Time Warner Inc. Announces Expiration of Cash Tender Offer for Any and All of its Outstanding 5.875% Notes Due 2016

June 3, 2015

NEW YORK - Time Warner Inc. (NYSE: TWX) today announced the expiration of its tender offer (the “Offer”) to purchase for cash any and all of the outstanding 5.875% Notes due 2016 (CUSIP No. 887317AC9) of Time Warner Inc. (the “Notes”).  The Offer expired at 5:00 p.m., New York City time, on June 3, 2015 (the “Expiration Time”).

As of the Expiration Time, $687,092,000 aggregate principal amount of outstanding Notes had been validly tendered and accepted.  This amount includes $610,000 aggregate principal amount of outstanding Notes tendered pursuant to the guaranteed delivery procedures described in the Offer to Purchase relating to the Offer, which remain subject to the Note holders’ performance of the delivery requirements under such procedures.
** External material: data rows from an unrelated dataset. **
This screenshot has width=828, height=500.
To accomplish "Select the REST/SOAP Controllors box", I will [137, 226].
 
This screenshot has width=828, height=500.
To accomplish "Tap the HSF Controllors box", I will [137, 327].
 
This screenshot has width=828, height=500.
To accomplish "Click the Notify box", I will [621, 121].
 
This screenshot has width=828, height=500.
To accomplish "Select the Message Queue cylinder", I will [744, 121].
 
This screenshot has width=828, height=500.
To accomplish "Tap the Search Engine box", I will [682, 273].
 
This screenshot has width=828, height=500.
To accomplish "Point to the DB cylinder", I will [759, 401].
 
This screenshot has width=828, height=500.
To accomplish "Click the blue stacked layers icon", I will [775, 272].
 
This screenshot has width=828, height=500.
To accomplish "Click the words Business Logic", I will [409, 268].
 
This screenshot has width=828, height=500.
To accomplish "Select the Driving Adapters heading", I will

As announced on May 28, 2015, the purchase price is $1,073.50 per $1,000 principal amount of Notes tendered and accepted for payment.  Time Warner will also pay accrued and unpaid interest on the Notes accepted in the Offer up to, but not including, June 4, 2015 for all Notes tendered in the Offer, including the Notes tendered pursuant to the guaranteed delivery procedures.  The payment date is June 4, 2015 (other than with respect to Notes tendered pursuant to the guaranteed delivery procedures, with respect to which payment will be made on June 8, 2015).

Time Warner expects to record an approximate $51,000,000 pre-tax charge to “other income (loss), net” in the second quarter of 2015 related to the premiums paid to tendering holders of the Notes.  The loss will not impact Adjusted EPS.
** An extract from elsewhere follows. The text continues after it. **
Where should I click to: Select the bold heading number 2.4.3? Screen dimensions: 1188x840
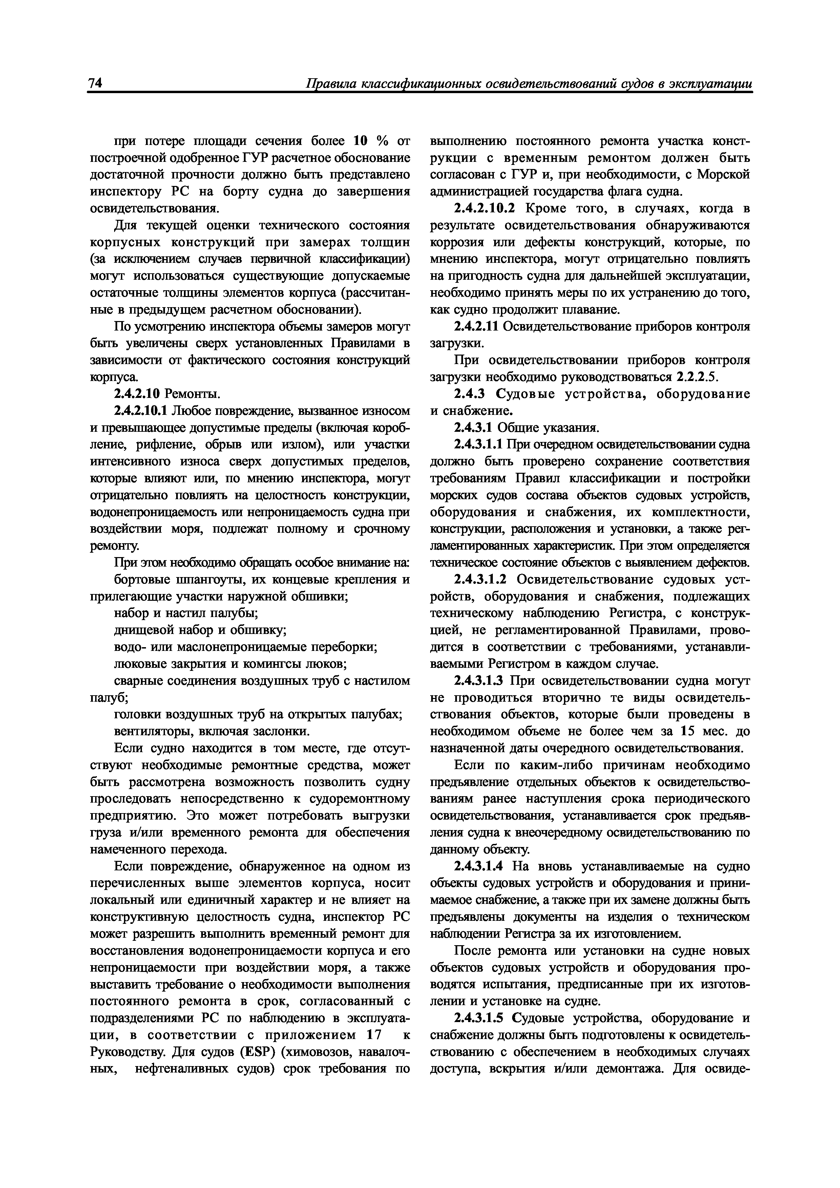pyautogui.click(x=469, y=394)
BofA Merrill Lynch, Citigroup Global Markets Inc., Morgan Stanley & Co. LLC and Wells Fargo Securities, LLC acted as Dealer Managers for the Offer.  D.F. King & Co., Inc. acted as the Information Agent and Depositary.  Requests for documents may be directed to D.F. King & Co., Inc. at (866) 745-0272 (toll free) or (212) 269-5550 (banks and brokers).  Questions regarding the Offer may be directed to BofA Merrill Lynch at (888) 292-0070, Citigroup Global Markets Inc. at (800) 558-3745, Morgan Stanley & Co. LLC at (800) 624-1808 and Wells Fargo Securities, LLC at (866) 309-6316.

This announcement is for informational purposes only and is not an offer to purchase or sell or a solicitation of an offer to purchase or sell, with respect to any securities.  The solicitation of offers to buy the Notes was only being made pursuant to the terms of the Offer to Purchase and the related Letter of Transmittal and Notice of Guaranteed Delivery.  The Offer was not being made in any state or jurisdiction in which such offer would be unlawful prior to registration or qualification under the securities laws of any such state or jurisdiction.

Time Warner Inc., a global leader in media and entertainment with businesses in television networks, film and TV entertainment, uses its industry-leading operating scale and brands to create, package and deliver high-quality content worldwide on a multi-platform basis.

This document includes certain forward-looking statements within the meaning of the Private Securities Litigation Reform Act of 1995. These statements are based on management’s current expectations or beliefs, and are subject to uncertainty and changes in circumstances.  Actual results may vary materially from those expressed or implied by the statements herein due to changes in economic, business, competitive, technological, strategic and/or regulatory factors and other factors affecting the operation of Time Warner’s businesses.  More detailed information about these factors may be found in filings by Time Warner with the Securities and Exchange Commission, including its most recent Annual Report on Form 10-K and subsequent Quarterly Reports on Form 10-Q.  Time Warner is under no obligation, and expressly disclaims any such obligation, to update or alter its forward-looking statements, whether as a result of new information, future events, or otherwise.